A personalidade de Tartt contribuiu para o verdadeiro "culto" a que esta obra estava destinada. A sua diminuta figura - "sou exactamente do tamanho de Lolita e, em pequena, vestiam-me roupas de boneca", afirmou numa entrevista - o cabelo cortado à Louise Brooks, sotaque sulista, uma postura de reclusa e a firme decisão de se dedicar inteiramente à escrita, pondo de lado o casamento ("Je ne vais jamais me marier,"), a juntar ao facto de ser amiga de Bret Easton Ellis, fizeram dela um ícone do universo literário.
" A História Secreta" abre com duas citações: um "sofisma" de Nietzsche e um passo da "República" de Platão que exorta a que se contem histórias "aos nossos heróis" para que eles "se eduquem". São ecos de autores ilustres como Sterne - a citação em grego de Epictetus na primeira página de "Tristram Shandy" que quer dizer algo como "os homens são perturbados não pelas coisas mas pela opinião que têm das coisas" - e como Fielding que, em "Tom Jones", vai buscar à "Ars Poetica" de Horácio, a frase, "ele conheceu os costumes do mundo", a adaptação latina da primeira linha da "Odisseia" de Homero, que refere a sabedoria adquirida por Ulisses/Odisseus. Está dado o mote para a acção, com ecos de tragédia grega. A autora começa com um prólogo chocante e violento, um artifício que irá repetir no seu segundo romance, "The Little Friend"(2002). O leitor fica a saber que houve um crime e quem o praticou. Depois, a câmara faz um "zoom" para o que aconteceu oito anos antes, uma técnica utilizada por escritores de thrillers psicológicos, como James Ellroy e Henning Mankell.

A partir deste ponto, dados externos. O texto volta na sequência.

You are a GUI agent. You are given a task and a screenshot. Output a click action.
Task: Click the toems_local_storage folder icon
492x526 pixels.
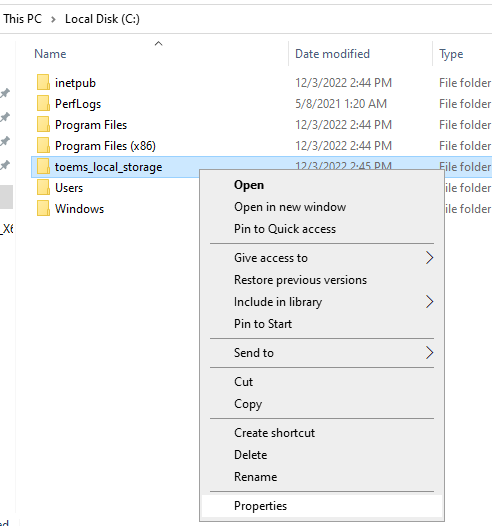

À primeira vista, a trama parece improvável: quatro alunos de Cultura Clássica do Hampden College em Vermont - uma zona elitista da Nova Inglaterra - influenciados pelo professor Julian Morrow, levam a cabo uma celebração dionisíaca durante a qual, matam e desmembram um camponês local, numa cena que recria o acto de Pentheus, em "As Bacantes" de Eurípides. O crime é descoberto por outros dois estudantes do grupo: Edmund ("Bunny") Corcoran, que inicia uma descontrolada acção de chantagem, principalmente na pessoa de Henry, o líder carismático, e Richard Pappen, o narrador.
Helena Vasconcelos
Uma história densa, perturbadora e arrepiante que combina a densidade psicológica dos personagens e o vigor poético de um texto clássico com uma trama complexa e um ritmo alucinante.
A História Secreta não é um policial, nem um romance negro, nem verdadeiramente um drama psicológico, é tudo ao mesmo tempo e é isso precisamente que o torna um romance tão fascinante. O crítico A.o. Scott etiquetou-o “um mistério do assassinato no reverso.”
Este livro, que data de 1992, foi o primeiro romance de Donna Tartt. Para além deste “A História Secreta”, em Portugal foi também publicado “O Pequeno Amigo”, igualmente pela Dom Quixote. Para além destes dois livros, a autora publicou algumas histórias curtas e trabalhos fora da ficção.